This is an implementation of trusted language execution engine capable of bringing up Docker containers to isolate executors from the host OS, i.e. implement sandboxing.
The architecture of PL/Container is described at PL/Container-Architecture
- PL/Container runs on any linux distributions which support Greenplum Database.
- PL/Container requires minimal Docker version 17.05.

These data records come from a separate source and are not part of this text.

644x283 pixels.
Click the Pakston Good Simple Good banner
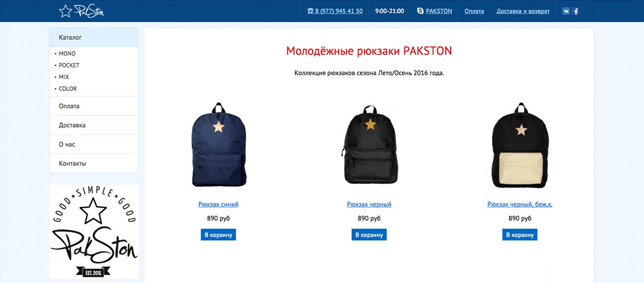[94, 232]
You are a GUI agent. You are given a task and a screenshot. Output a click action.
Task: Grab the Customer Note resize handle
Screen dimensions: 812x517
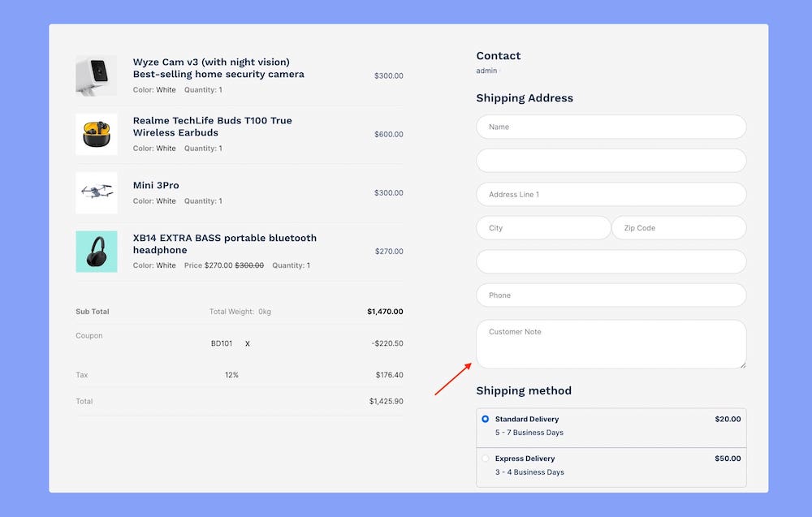pos(742,364)
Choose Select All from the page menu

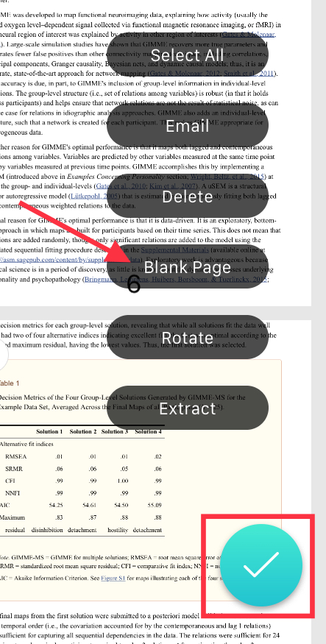[x=187, y=54]
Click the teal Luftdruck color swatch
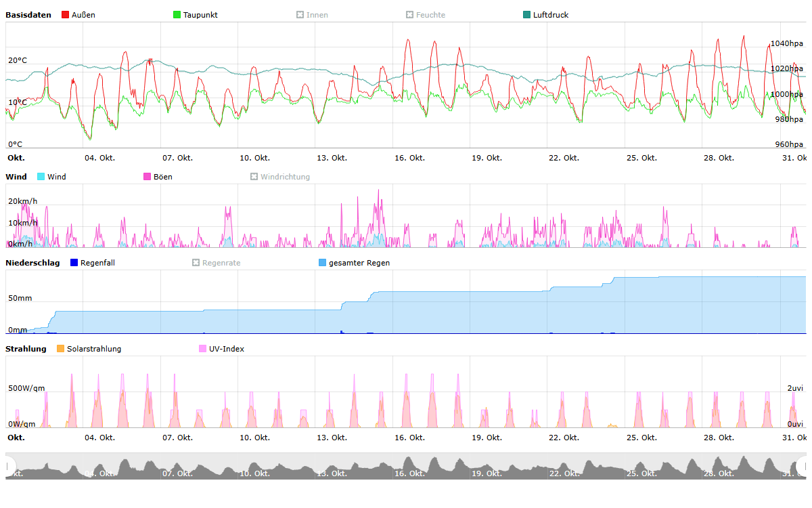 [527, 15]
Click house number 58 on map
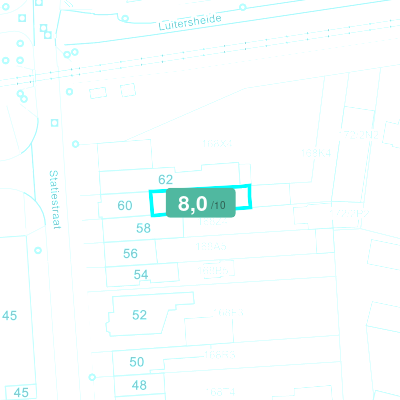This screenshot has height=400, width=400. tap(143, 228)
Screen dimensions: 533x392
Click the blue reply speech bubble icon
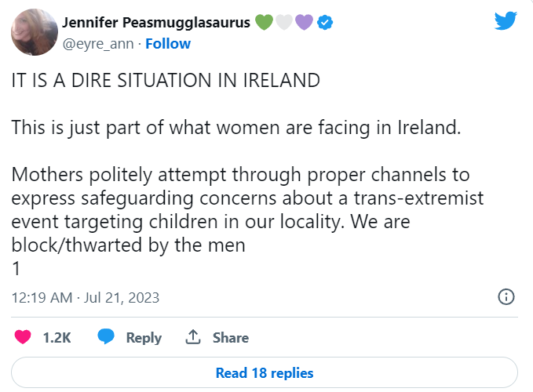pos(106,336)
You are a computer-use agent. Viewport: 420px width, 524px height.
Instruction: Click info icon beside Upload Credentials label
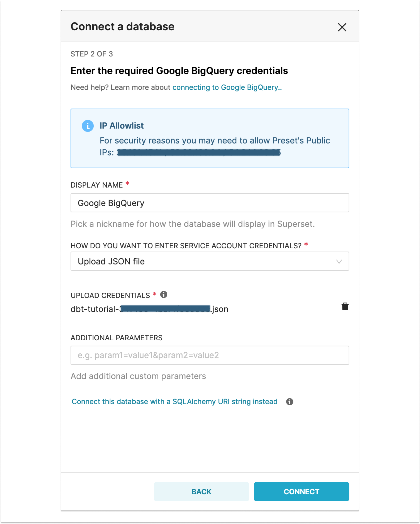pyautogui.click(x=164, y=295)
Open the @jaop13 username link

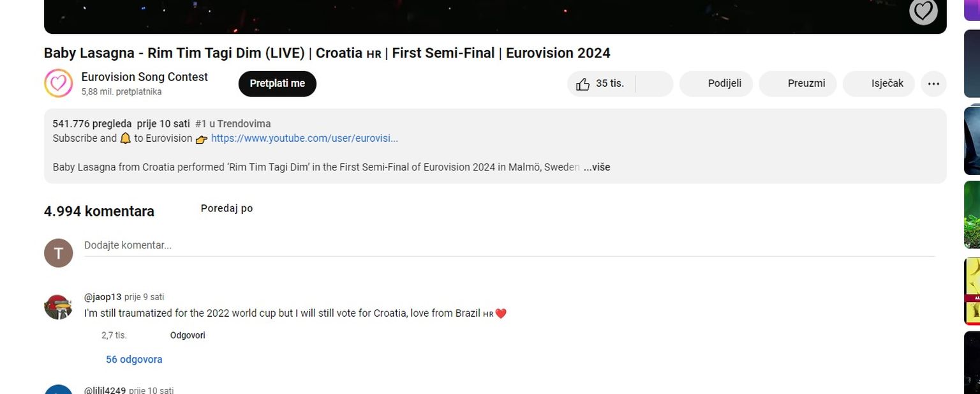click(103, 297)
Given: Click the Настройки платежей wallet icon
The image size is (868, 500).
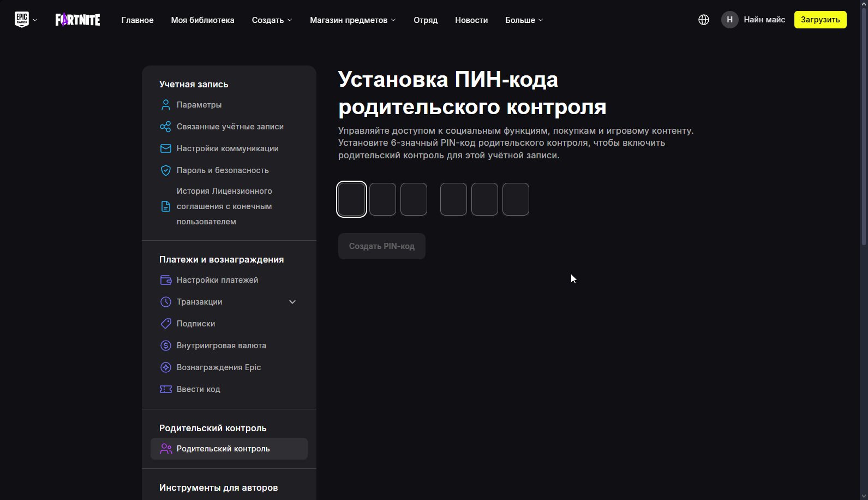Looking at the screenshot, I should click(166, 280).
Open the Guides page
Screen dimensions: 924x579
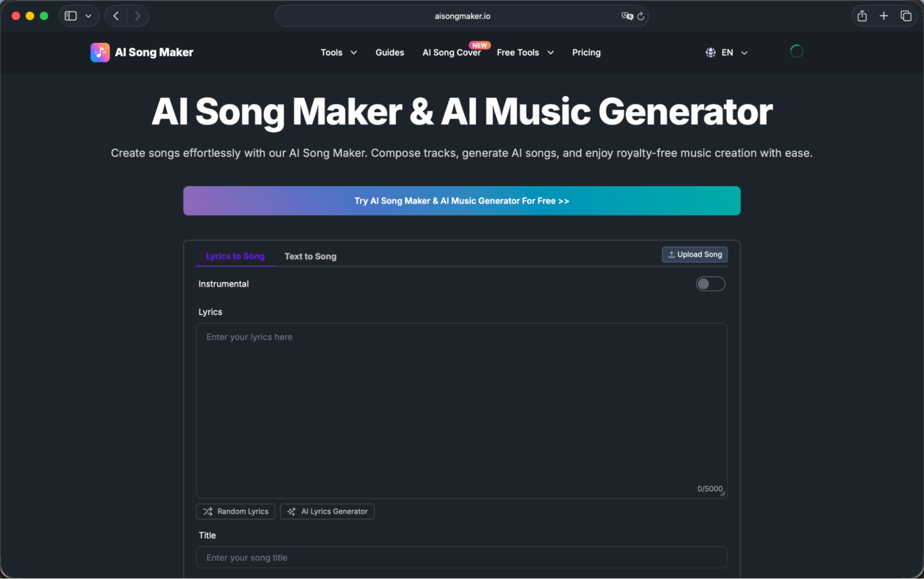pos(389,52)
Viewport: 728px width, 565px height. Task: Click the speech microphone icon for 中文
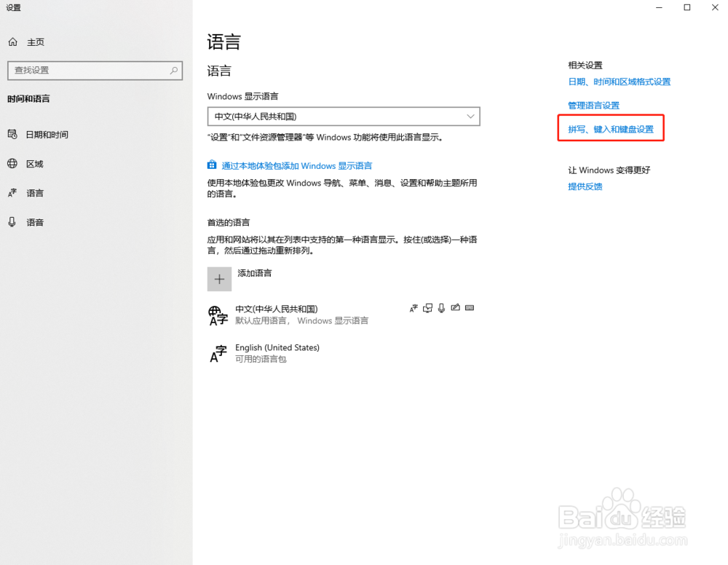coord(440,308)
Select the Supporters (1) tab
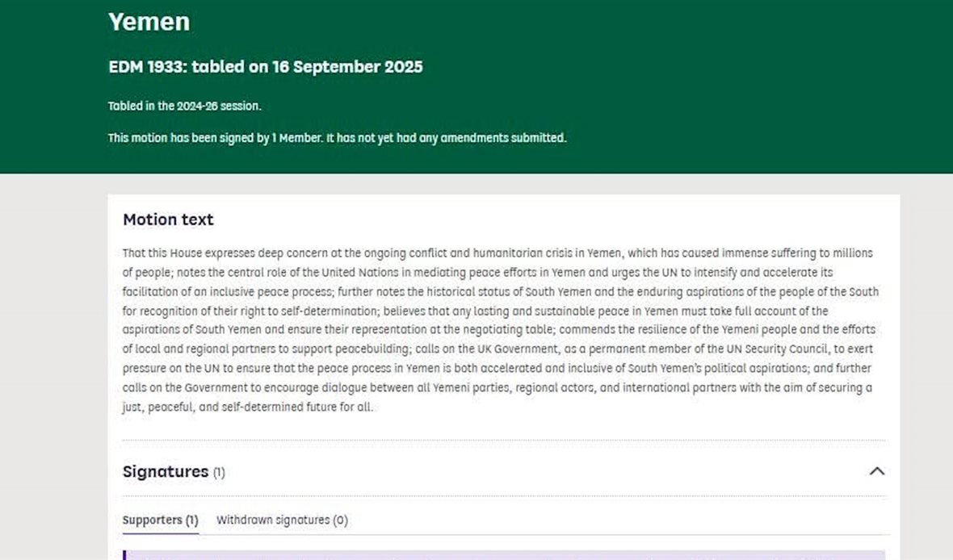Screen dimensions: 953x560 click(x=160, y=520)
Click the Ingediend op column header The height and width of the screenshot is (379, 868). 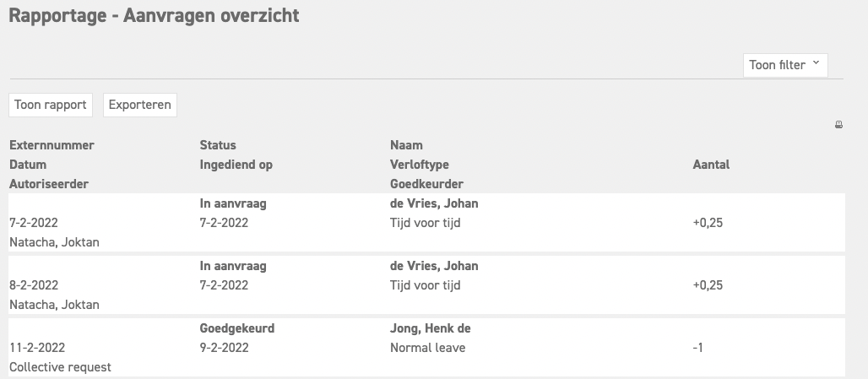(236, 165)
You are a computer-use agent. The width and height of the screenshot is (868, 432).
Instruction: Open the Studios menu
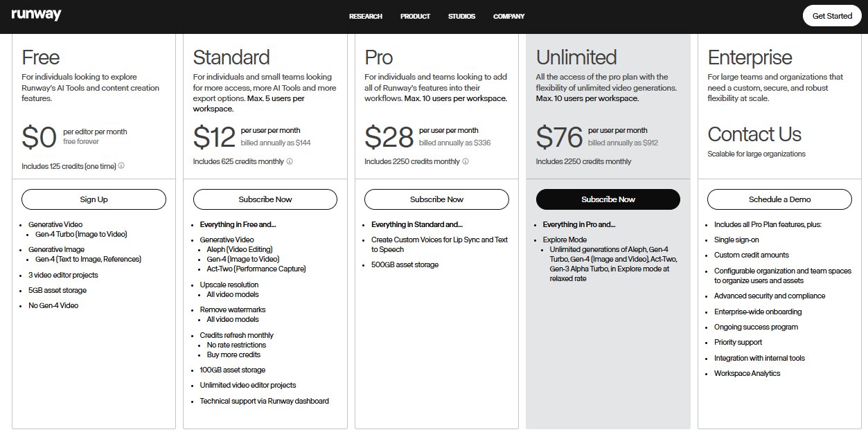pyautogui.click(x=461, y=16)
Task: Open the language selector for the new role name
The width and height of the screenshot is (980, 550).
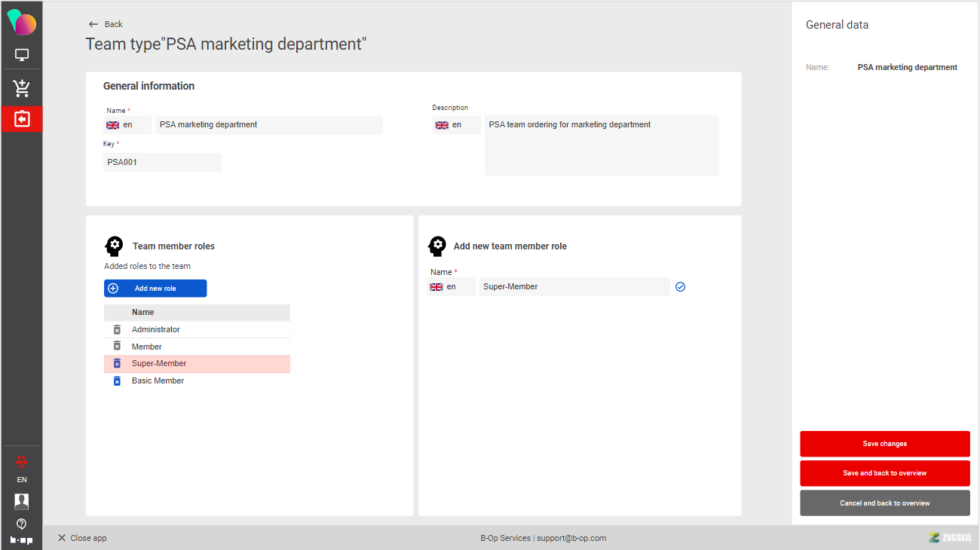Action: 451,287
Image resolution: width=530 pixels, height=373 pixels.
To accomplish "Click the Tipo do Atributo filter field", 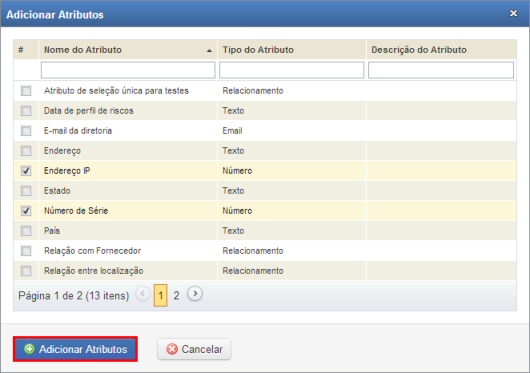I will pyautogui.click(x=292, y=70).
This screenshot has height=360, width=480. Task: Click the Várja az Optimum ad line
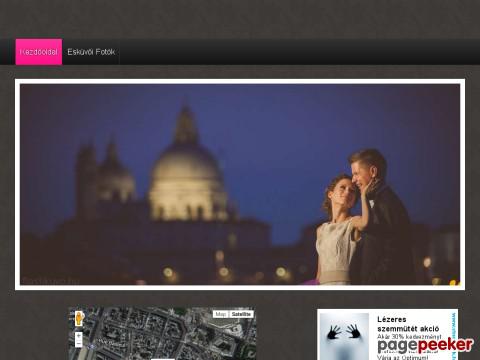click(403, 357)
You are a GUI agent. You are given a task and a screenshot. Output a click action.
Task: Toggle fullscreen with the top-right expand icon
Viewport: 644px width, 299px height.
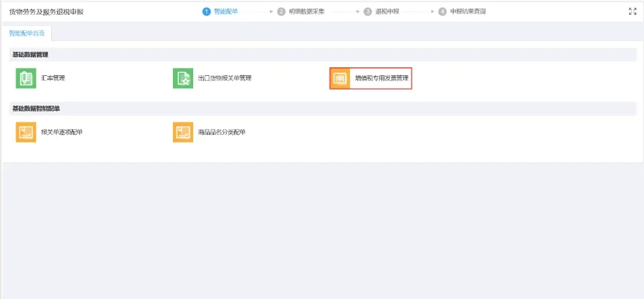click(632, 11)
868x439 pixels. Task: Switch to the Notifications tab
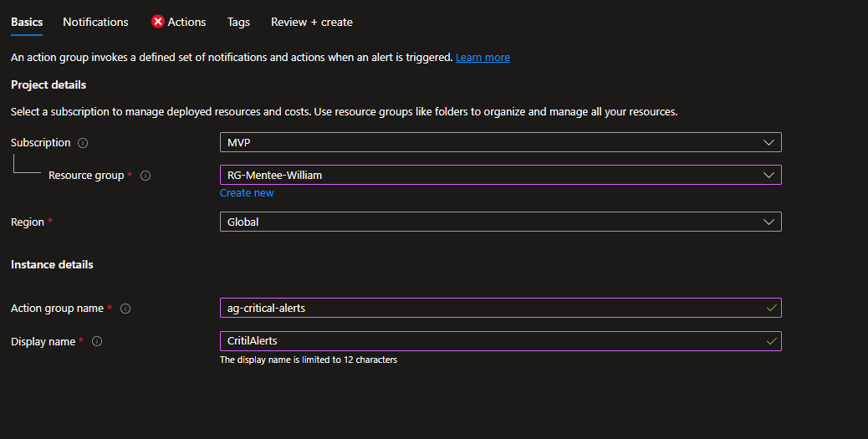click(95, 22)
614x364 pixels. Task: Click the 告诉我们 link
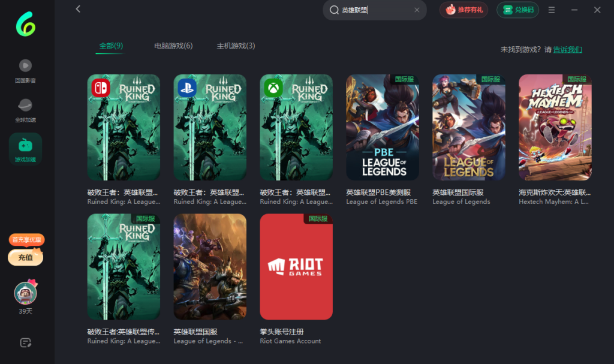click(x=567, y=50)
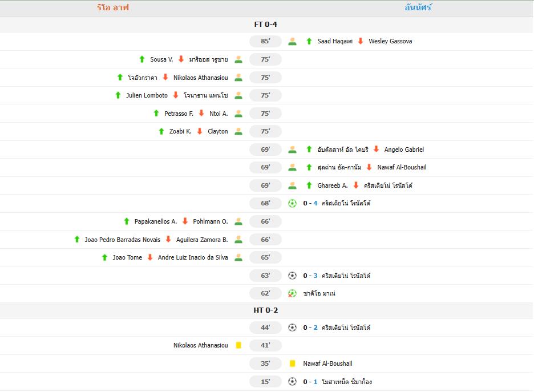Click the substitution jersey icon at the 85' event

tap(293, 41)
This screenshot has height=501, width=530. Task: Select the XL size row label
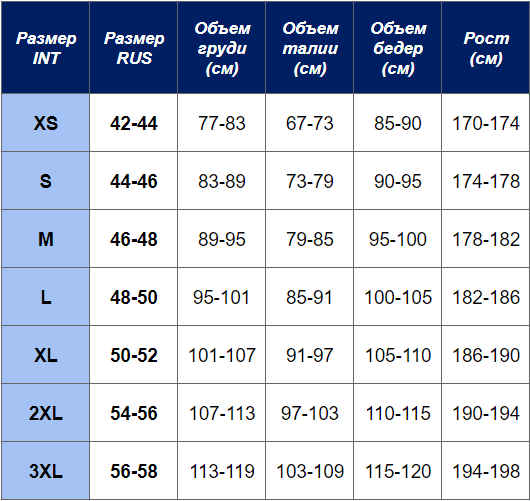click(46, 355)
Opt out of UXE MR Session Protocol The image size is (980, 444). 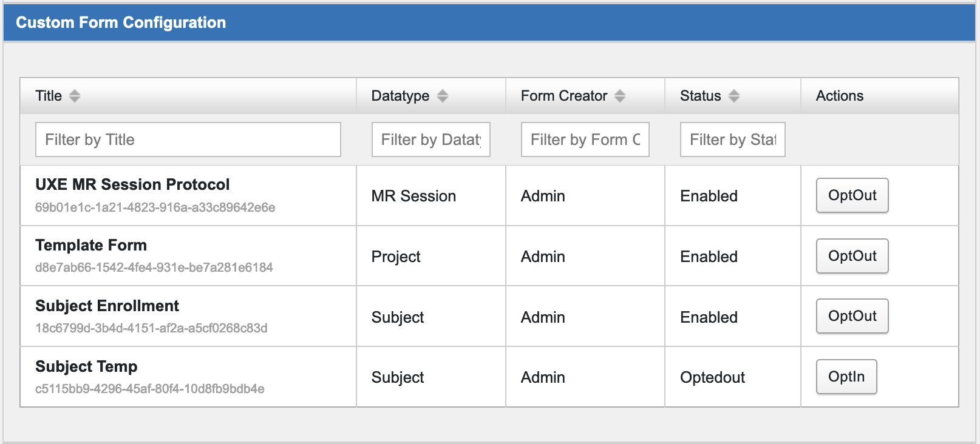(x=852, y=195)
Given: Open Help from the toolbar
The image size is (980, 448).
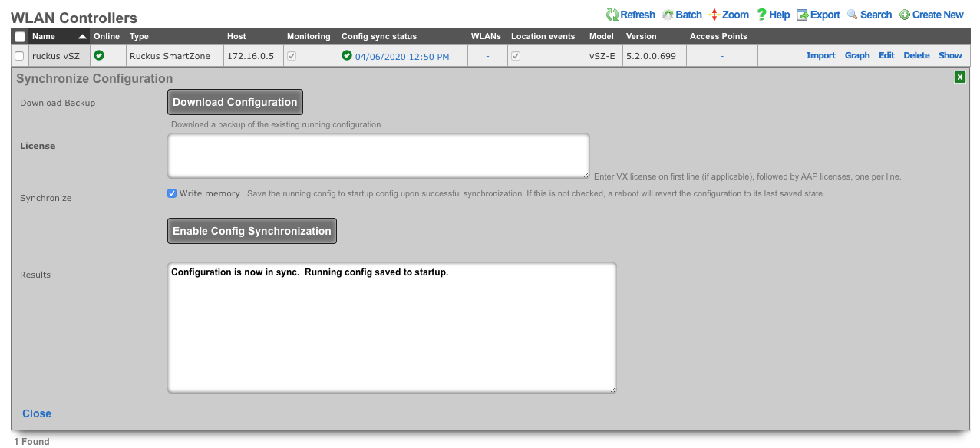Looking at the screenshot, I should (x=761, y=15).
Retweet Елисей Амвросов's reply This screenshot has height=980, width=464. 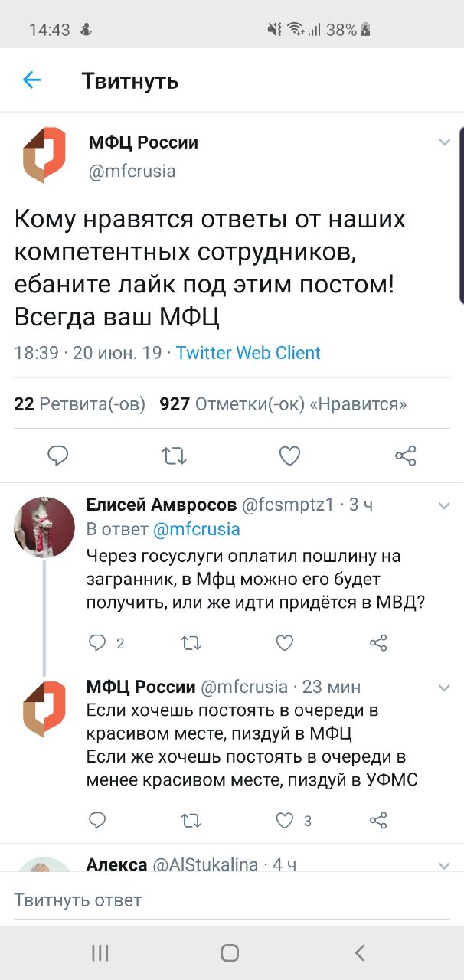[190, 643]
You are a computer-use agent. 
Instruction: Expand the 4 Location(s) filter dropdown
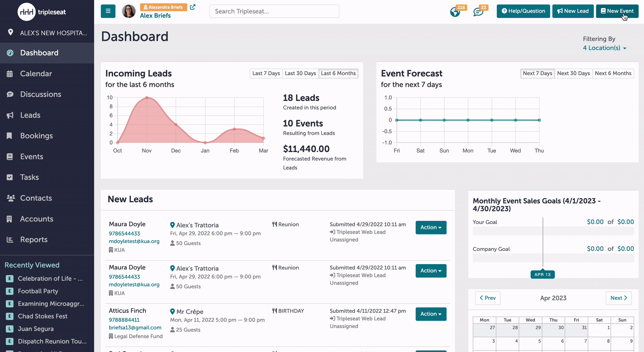click(x=605, y=48)
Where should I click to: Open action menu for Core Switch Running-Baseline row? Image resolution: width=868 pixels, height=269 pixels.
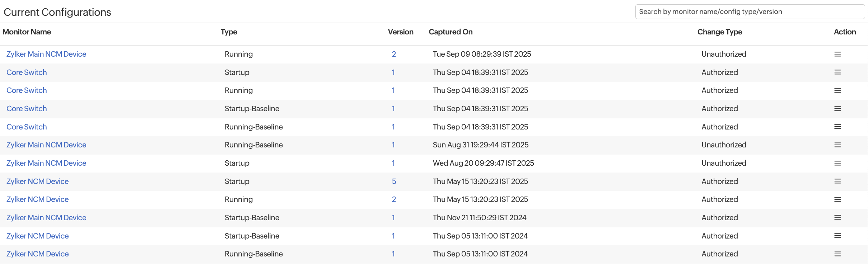tap(837, 127)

- GPDB version should be 5.2.0 or later. For PostgreSQL
Get the code repo
git clone https://github.com/greenplum-db/plcontainer.git
Create the build directory:
cd plcontainer
mkdir build
To configure the build with the specific version of GPDB, either source the greenplum_path.sh
first:
source /path/to/gpdb/greenplum_path.sh
cd build
cmake ..
Or pass the pg_config
path through command line:
cd build
cmake .. -DPG_CONFIG=/path/to/gpdb/bin/pg_config
In the build
directory, to build & install the plcontainer extension:
make
make install
To build the clients:
make clients
Use make help
to see more build targets.
To configure PL/Container environment, you need to enable PL/Container for specific databases by running:
psql -d your_database -c 'create extension plcontainer;'
- Prepare testing docker images for R & Python environment:
cd build
make images_artifact
- Tests require some images and runtime configurations are installed.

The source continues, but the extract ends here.